Direction
Starting at the line containing "Where should I" and ending after the line containing "point(221,784)", list those lines as a numbered list with blank lines omitted. Leave the pictures out of your answer.

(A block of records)
···
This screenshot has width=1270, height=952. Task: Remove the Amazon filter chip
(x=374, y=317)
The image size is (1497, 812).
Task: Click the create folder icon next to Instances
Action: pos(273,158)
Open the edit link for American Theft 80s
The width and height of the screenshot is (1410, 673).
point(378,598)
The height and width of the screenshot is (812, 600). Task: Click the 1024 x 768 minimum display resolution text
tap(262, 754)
···
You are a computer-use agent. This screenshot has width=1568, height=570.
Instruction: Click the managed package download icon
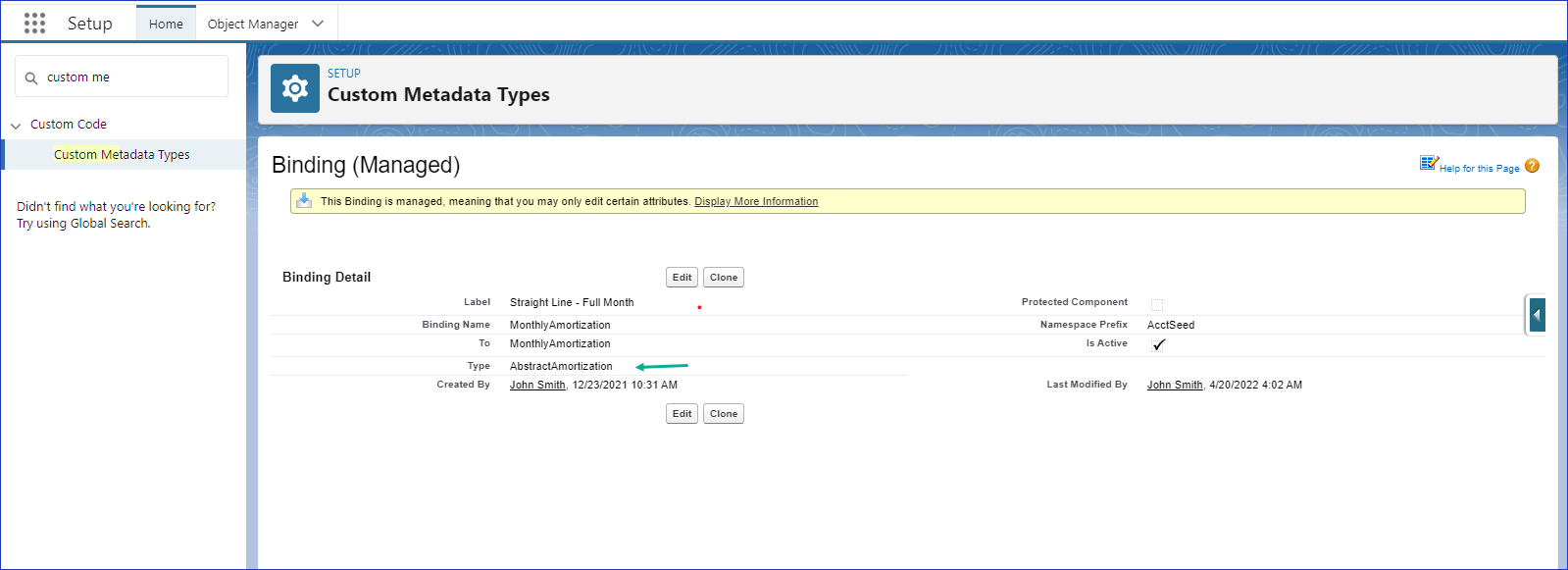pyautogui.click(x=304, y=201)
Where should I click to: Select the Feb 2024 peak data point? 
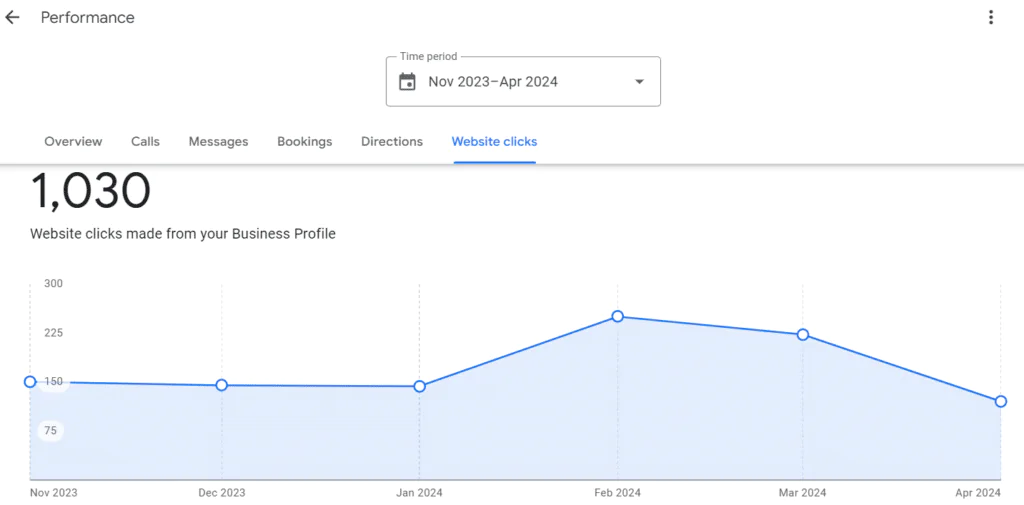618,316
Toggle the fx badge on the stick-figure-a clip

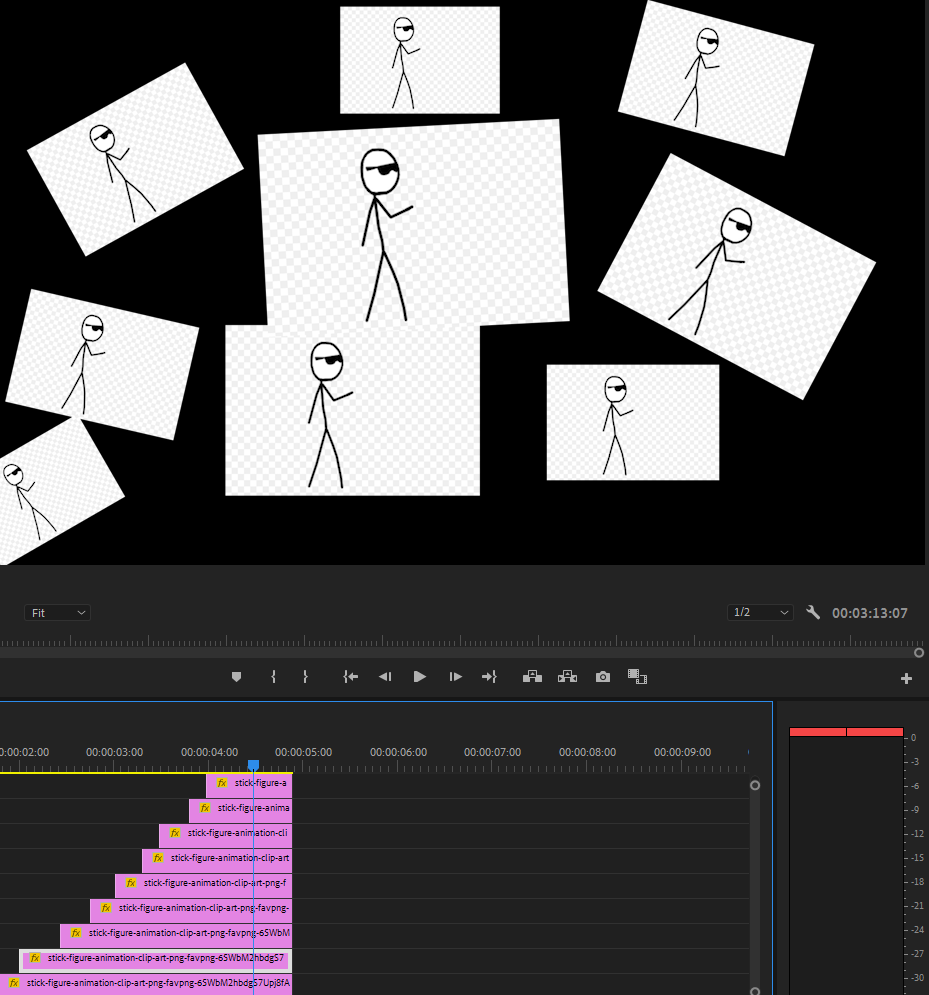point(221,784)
···
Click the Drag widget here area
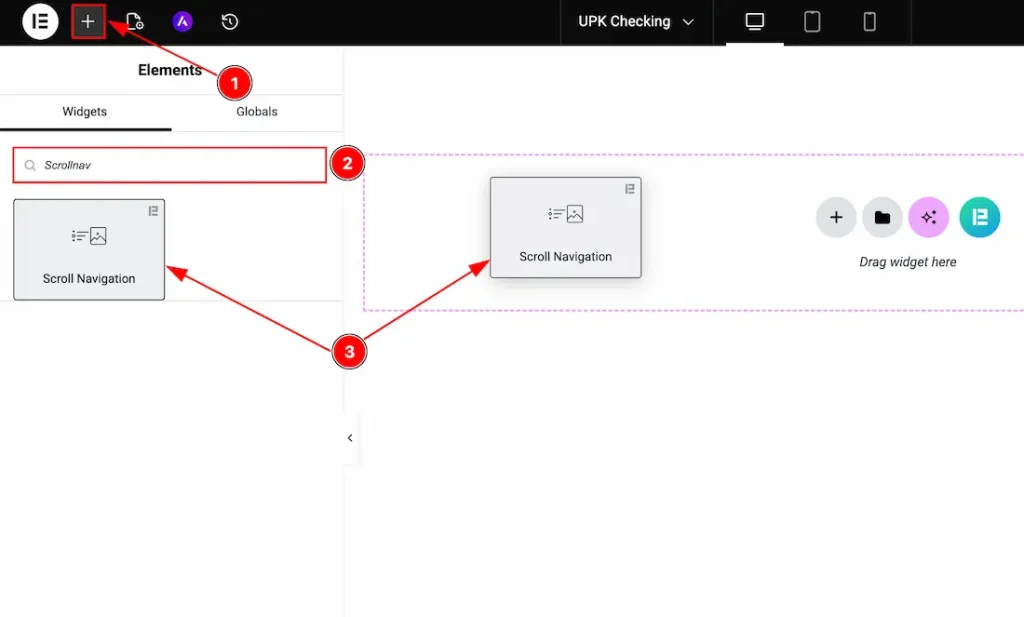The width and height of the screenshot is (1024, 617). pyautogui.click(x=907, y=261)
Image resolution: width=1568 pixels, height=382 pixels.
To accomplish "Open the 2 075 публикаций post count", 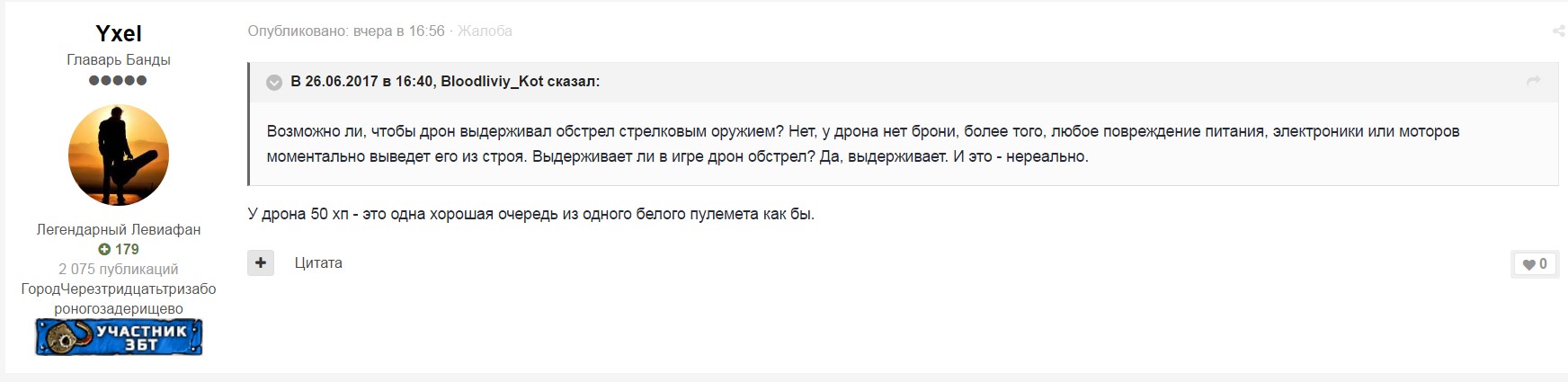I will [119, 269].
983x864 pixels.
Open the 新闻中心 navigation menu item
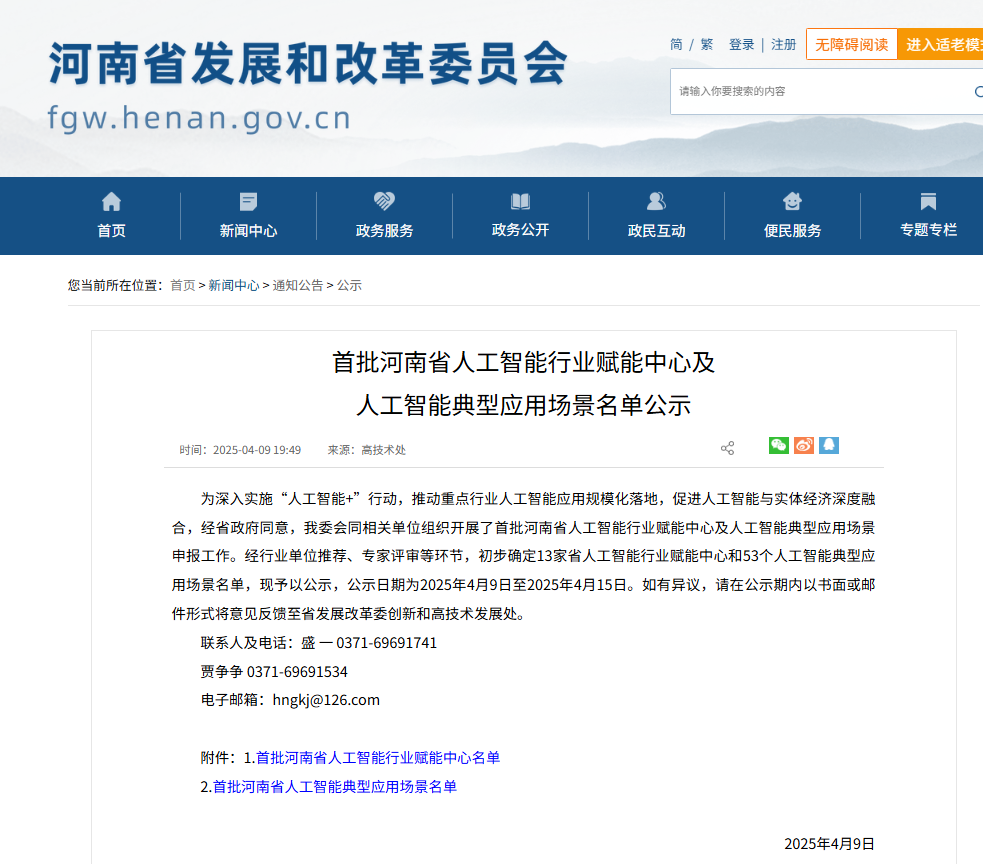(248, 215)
···
Task solution
1. Where should I click to: Select the Feb 2024 peak data point? 
2. 618,316
3. Toggle the fx badge on the stick-figure-a clip
4. point(221,784)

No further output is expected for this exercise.